> _Text excerpt_
=== Begin Enclosure ===

Detoxifying the Commons

Community Article Published October 31, 2024

We’re releasing the Toxic Commons Collection , a toolkit and pipeline for removing harmful content from training data, especially multilingual, historical, and OCR data. This release includes:

Large pre-training corpora often contain a lot of harmful content, including stereotypes about certain groups of people or offensive language. Reducing harmful content in these corpora is non-trivial and an active research area. But the problems compound when we consider using public domain data. Earlier this year, we released a collection of cultural heritage texts as part of the largest public domain pre-training corpus. These datasets are composed of text from monographs and periodicals in several languages, which are primarily older texts, mostly from the 18th and 19th centuries.

We found that existing toxicity classifiers work very poorly on our data because our cultural heritage data are:

  • multilingual: data in Common Corpus primarily covers English, French, Dutch, Spanish, German and Italian, in addition to small amounts of data from other languages.

=== End Enclosure ===

> _Tasks_
- A) Transcribe the part of the Detoxifying the Commons article starting at "Detoxifying the Commons" and ending at "and 19th centuries.".
- B) Judge each statement against the Detoxifying the Commons article, answering yes or no and quoting the words that decide it: (i) The Toxic Commons Collection is a toolkit and pipeline for removing harmful content from training data. (ii) The cultural heritage texts are mostly from the 20th century. (iii) Existing toxicity classifiers performed well on the cultural heritage data.

> _Data to examine_
=== Begin Enclosure ===

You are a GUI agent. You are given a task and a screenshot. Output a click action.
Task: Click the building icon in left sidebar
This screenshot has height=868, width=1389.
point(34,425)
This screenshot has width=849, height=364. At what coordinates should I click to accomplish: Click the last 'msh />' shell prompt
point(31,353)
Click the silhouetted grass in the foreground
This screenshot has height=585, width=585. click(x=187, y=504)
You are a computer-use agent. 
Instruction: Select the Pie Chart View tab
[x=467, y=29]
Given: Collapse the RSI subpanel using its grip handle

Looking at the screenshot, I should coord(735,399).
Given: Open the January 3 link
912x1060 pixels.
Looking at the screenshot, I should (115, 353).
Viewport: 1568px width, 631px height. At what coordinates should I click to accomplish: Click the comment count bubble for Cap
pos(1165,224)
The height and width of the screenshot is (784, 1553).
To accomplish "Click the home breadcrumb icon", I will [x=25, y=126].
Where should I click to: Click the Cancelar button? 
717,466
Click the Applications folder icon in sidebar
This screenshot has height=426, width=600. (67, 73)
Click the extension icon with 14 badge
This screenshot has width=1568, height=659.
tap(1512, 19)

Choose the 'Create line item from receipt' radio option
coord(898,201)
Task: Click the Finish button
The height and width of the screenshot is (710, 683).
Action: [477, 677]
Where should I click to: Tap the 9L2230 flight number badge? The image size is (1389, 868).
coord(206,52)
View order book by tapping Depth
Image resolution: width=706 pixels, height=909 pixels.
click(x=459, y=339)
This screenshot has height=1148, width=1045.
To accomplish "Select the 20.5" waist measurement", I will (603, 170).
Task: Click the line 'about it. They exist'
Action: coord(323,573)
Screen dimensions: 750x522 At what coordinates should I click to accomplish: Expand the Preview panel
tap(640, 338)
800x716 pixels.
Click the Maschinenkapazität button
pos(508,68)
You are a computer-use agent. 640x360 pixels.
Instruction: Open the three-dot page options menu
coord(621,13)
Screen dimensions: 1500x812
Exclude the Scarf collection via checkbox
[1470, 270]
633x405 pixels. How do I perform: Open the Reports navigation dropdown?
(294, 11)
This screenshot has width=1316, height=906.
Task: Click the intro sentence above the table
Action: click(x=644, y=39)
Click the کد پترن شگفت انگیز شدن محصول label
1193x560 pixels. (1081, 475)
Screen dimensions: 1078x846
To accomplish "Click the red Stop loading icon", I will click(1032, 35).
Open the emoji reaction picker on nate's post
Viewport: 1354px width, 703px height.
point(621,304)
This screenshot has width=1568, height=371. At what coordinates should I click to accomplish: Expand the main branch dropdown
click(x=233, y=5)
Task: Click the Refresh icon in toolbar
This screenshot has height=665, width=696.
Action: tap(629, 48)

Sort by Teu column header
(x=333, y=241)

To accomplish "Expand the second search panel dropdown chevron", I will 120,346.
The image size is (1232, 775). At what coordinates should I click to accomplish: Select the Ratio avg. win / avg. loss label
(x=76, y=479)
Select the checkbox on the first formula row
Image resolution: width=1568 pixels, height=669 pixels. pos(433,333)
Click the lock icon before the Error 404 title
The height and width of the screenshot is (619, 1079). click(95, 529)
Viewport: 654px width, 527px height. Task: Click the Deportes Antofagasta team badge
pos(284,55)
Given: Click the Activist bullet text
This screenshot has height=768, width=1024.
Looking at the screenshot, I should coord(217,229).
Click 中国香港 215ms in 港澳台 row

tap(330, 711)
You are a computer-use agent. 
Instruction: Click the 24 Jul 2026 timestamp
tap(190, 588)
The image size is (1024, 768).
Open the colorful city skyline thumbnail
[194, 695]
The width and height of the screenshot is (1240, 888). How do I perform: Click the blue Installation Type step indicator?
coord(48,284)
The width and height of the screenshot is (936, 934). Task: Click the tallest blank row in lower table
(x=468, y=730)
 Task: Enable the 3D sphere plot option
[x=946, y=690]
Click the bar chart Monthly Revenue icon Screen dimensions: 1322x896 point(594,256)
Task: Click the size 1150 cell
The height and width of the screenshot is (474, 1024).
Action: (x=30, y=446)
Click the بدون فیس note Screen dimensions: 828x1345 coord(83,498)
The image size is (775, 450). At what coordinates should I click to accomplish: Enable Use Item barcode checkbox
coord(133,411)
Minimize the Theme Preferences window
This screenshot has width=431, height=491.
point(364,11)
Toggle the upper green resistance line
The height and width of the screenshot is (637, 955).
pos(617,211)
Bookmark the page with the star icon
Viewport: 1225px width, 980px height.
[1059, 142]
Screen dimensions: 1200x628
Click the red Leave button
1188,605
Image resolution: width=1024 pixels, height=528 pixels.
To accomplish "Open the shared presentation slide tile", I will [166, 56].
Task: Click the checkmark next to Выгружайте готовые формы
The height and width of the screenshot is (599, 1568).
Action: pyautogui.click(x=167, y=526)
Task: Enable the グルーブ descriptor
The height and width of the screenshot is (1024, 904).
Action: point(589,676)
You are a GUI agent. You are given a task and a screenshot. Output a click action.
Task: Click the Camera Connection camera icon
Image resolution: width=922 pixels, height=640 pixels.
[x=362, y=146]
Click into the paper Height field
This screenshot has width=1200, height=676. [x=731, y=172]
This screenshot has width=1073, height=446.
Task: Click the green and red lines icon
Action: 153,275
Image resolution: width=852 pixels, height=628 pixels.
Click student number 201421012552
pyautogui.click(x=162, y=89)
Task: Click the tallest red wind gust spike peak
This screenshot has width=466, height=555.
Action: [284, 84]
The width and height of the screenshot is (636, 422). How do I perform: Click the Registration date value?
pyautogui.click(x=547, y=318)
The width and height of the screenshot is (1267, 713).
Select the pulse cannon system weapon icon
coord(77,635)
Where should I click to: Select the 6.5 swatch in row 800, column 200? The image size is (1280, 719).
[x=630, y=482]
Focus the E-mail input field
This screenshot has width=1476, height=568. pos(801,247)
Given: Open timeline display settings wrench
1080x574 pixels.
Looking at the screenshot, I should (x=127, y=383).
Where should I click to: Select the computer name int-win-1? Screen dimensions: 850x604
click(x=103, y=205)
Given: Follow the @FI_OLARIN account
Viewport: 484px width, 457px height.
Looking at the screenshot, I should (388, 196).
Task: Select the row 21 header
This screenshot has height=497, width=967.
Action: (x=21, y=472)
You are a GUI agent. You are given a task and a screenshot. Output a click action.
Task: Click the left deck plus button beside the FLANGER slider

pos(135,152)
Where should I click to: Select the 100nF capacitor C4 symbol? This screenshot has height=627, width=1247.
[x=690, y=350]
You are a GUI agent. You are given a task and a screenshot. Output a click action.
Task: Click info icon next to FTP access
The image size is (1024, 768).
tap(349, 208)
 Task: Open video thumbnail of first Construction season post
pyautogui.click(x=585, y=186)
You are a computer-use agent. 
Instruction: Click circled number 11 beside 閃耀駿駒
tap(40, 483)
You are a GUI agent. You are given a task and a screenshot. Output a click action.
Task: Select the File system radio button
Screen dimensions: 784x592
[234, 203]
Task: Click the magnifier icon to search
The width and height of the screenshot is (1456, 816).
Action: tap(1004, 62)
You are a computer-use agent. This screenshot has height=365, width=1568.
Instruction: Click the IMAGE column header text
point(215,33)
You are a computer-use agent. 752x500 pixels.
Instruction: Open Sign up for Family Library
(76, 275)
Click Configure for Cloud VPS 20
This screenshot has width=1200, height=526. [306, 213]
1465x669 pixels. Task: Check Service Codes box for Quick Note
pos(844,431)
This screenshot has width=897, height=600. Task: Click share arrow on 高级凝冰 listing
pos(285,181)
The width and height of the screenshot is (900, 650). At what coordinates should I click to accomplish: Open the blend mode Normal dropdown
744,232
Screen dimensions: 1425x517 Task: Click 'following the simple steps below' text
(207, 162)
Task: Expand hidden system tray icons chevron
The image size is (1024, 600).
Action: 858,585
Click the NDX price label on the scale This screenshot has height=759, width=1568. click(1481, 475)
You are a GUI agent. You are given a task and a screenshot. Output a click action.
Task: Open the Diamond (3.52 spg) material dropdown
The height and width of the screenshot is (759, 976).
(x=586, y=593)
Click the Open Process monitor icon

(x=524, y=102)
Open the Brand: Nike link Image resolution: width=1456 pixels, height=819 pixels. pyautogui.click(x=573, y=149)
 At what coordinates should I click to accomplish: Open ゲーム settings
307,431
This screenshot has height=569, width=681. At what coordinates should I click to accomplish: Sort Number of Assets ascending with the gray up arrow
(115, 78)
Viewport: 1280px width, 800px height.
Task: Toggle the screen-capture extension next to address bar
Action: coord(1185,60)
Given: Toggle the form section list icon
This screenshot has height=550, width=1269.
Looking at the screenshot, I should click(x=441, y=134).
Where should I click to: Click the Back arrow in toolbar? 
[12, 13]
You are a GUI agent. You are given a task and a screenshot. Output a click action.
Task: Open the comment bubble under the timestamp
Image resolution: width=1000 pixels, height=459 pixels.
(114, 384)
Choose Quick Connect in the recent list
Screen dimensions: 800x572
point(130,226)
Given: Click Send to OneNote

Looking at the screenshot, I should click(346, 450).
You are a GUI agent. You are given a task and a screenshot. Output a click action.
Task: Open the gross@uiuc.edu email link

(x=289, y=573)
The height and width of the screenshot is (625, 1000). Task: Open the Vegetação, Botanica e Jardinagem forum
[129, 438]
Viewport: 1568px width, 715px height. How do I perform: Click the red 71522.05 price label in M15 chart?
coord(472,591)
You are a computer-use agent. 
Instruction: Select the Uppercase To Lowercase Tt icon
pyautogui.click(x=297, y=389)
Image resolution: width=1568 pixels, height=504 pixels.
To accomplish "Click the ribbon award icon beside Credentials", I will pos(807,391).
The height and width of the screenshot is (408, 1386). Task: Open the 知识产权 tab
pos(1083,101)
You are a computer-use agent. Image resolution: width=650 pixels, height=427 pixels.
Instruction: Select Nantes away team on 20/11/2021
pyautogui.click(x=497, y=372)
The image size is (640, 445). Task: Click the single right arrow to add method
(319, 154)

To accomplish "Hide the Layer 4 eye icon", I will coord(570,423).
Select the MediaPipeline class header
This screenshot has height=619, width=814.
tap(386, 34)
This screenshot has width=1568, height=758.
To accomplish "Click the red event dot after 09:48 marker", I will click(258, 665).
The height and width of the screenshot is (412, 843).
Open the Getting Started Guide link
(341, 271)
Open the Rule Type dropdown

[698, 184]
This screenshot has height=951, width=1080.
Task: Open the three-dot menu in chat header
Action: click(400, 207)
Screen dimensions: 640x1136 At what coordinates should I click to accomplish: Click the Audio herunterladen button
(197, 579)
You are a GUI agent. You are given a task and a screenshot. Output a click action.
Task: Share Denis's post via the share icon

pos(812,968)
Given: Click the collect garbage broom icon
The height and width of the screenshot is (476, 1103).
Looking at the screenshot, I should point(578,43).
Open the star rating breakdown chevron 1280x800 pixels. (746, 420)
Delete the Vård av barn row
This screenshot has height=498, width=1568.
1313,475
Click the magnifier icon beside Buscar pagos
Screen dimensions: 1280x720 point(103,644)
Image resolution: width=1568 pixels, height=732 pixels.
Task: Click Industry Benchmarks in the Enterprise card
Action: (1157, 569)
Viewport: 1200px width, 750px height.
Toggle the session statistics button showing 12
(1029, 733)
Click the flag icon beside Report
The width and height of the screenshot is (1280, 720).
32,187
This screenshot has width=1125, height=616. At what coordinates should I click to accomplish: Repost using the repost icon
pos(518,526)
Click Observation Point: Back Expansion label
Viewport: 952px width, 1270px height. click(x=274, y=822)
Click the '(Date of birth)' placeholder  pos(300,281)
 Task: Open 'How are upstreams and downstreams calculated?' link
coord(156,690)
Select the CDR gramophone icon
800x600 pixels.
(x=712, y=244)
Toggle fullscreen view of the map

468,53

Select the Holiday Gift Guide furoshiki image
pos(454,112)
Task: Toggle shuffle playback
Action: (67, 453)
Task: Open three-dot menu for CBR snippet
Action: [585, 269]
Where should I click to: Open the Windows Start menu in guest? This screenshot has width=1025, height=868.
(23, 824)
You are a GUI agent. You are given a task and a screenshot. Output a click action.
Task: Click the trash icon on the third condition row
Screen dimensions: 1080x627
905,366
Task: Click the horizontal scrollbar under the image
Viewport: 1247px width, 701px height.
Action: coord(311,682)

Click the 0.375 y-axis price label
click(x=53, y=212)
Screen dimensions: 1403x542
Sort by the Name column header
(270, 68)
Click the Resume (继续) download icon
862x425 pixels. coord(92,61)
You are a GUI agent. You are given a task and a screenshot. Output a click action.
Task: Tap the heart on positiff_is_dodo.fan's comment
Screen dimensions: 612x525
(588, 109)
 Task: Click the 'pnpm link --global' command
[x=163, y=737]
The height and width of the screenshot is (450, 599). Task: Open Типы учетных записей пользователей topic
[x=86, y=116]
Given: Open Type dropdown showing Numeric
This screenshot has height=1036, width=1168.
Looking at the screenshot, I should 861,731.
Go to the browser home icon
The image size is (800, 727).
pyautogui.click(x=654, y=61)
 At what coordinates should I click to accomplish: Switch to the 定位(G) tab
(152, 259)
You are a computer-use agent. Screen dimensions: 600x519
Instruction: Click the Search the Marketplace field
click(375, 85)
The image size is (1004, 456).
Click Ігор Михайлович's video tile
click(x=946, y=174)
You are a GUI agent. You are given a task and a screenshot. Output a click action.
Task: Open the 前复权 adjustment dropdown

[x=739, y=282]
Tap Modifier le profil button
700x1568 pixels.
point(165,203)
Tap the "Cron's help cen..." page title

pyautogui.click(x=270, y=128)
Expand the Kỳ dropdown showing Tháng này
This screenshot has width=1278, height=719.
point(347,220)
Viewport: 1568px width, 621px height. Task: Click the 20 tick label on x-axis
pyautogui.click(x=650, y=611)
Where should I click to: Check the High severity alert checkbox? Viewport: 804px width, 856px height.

=== End Enclosure ===

> _Results for the exercise_
- A)
Detoxifying the Commons

Community Article Published October 31, 2024

We’re releasing the Toxic Commons Collection , a toolkit and pipeline for removing harmful content from training data, especially multilingual, historical, and OCR data. This release includes:

Large pre-training corpora often contain a lot of harmful content, including stereotypes about certain groups of people or offensive language. Reducing harmful content in these corpora is non-trivial and an active research area. But the problems compound when we consider using public domain data. Earlier this year, we released a collection of cultural heritage texts as part of the largest public domain pre-training corpus. These datasets are composed of text from monographs and periodicals in several languages, which are primarily older texts, mostly from the 18th and 19th centuries.

- B)
(i) Yes: "a toolkit and pipeline for removing harmful content from training data"
(ii) No: "mostly from the 18th and 19th centuries"
(iii) No: "existing toxicity classifiers work very poorly on our data"